### Exercices
[a] D'après l'extrait du document, pourquoi l'opposition jordanienne réclame-t-elle la dissolution du Parlement ? Répondez en une à trois phrases.
[b] Rédigez la suite du texte sur les manifestations en Jordanie, à partir de sa dernière phrase.
------ Extrait du document
Les Jordaniens veulent du changement : ils n’aspirent pas à un changement de régime mais à des changements du régime en place.

Dans les cortèges qui se sont déroulés à travers le pays chaque vendredi depuis six semaines il y a presque consensus sur la nécessité de réformer la monarchie Hachémite, au pouvoir depuis 1921.

Les demandes de l’opposition ont évolué d’un changement d’une loi électorale imparfaite à la dissolution d’un Parlement élu dans des conditions contestables et à l’établissement d’une monarchie constitutionnelle où le roi deviendrait un chef d’état sans pouvoir exécutif.
Le roi Abdallah, qui succéda à son père le roi Hussein en 1999, y a répondu en renvoyant l’impopulaire gouvernement de Samir Rifai et en rencontrant les principaux groupes d’opposition. Lors de ces rencontres, y compris - une première - avec les influents Frères Musulmans, le roi promit une ère nouvelle et se déclara prêt à répondre aux griefs et aux revendications du peuple.
------------
------ Données sources
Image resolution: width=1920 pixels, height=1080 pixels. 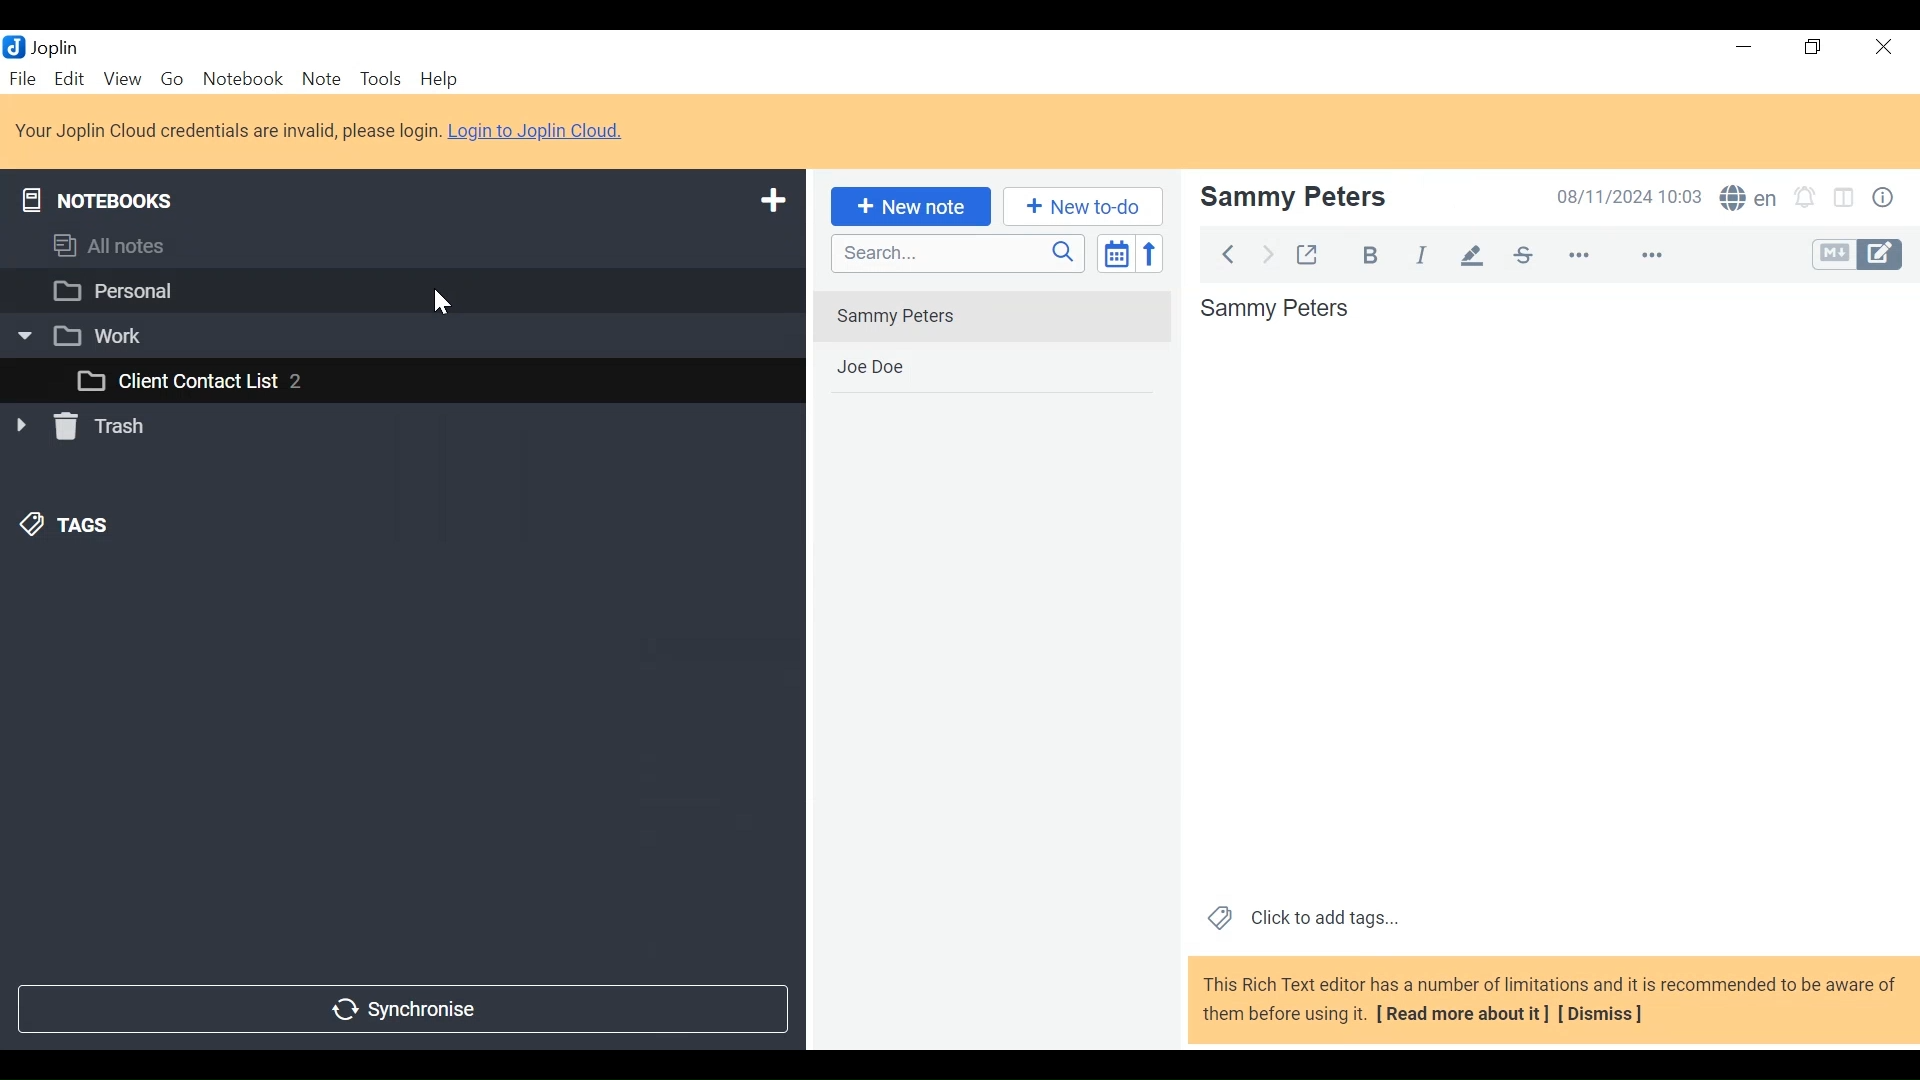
------------
### Les réponses
[a] L'opposition réclame la dissolution du Parlement parce qu'il a été élu dans des conditions contestables. Cette exigence a succédé à une première demande, celle de changer une loi électorale jugée imparfaite.

[b]
Selon ses interlocuteurs, le roi sembla avoir compris le message envoyé par les révolutions tunisienne et égyptienne : les dirigeants arabes ne peuvent plus rester à l’abri d’une colère populaire montante.

« Il nous a pris par surprise. Il était résolu à écouter nos critiques et nos demandes. Il s’est aussi montré enthousiaste à l’idée de changement », selon ce que me dit un leader de l’opposition qui m’expliquait que le roi paraissait comprendre que de vraies réformes seraient la clé de voûte du régime.

En partie parce qu’ils craignaient des représailles de la part des services de sécurité, les Jordaniens ont tenté de limiter leurs critiques du gouvernement, évitant d’attaquer directement, ou éventuellement indirectement, le roi. Mais la crise actuelle a changé tout cela : beaucoup de représentants de l’opposition ont franchi cette ligne rouge traditionnelle et critiqué le palais lui-même.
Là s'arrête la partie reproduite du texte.